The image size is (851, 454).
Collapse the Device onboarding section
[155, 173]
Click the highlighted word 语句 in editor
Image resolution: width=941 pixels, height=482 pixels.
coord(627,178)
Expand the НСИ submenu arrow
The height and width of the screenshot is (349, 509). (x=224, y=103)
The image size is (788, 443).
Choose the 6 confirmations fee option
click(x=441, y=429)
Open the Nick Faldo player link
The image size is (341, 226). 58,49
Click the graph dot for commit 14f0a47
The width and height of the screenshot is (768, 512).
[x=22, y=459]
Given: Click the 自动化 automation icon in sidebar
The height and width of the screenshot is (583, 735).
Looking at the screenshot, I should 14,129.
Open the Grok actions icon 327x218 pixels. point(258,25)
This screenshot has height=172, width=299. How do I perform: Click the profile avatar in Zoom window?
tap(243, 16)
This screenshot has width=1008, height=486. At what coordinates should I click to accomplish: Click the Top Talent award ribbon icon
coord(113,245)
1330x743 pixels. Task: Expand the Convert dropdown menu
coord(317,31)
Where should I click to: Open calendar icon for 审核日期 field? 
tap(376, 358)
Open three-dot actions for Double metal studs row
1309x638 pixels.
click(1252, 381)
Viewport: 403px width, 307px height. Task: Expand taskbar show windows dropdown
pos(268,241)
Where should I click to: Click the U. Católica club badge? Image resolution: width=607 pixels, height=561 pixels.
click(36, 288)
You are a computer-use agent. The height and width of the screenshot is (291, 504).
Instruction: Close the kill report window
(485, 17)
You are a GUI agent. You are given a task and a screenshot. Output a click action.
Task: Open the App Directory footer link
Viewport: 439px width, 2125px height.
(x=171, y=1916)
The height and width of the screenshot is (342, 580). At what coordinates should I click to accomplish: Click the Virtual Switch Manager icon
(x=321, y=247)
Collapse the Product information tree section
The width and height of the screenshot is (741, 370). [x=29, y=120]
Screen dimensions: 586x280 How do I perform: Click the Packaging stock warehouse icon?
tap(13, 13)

+++

◆ **Activity**:
Set down, word for word and with no other lines, the listing from the line marked by "Where should I click to: Open" through its final line.

◆ **Task response**:
Where should I click to: Open calendar icon for 审核日期 field? 
tap(376, 358)
Open three-dot actions for Double metal studs row
1309x638 pixels.
click(1252, 381)
Viewport: 403px width, 307px height. Task: Expand taskbar show windows dropdown
pos(268,241)
Where should I click to: Click the U. Católica club badge? Image resolution: width=607 pixels, height=561 pixels.
click(36, 288)
You are a computer-use agent. The height and width of the screenshot is (291, 504).
Instruction: Close the kill report window
(485, 17)
You are a GUI agent. You are given a task and a screenshot. Output a click action.
Task: Open the App Directory footer link
Viewport: 439px width, 2125px height.
(x=171, y=1916)
The height and width of the screenshot is (342, 580). At what coordinates should I click to accomplish: Click the Virtual Switch Manager icon
(x=321, y=247)
Collapse the Product information tree section
The width and height of the screenshot is (741, 370). [x=29, y=120]
Screen dimensions: 586x280 How do I perform: Click the Packaging stock warehouse icon?
tap(13, 13)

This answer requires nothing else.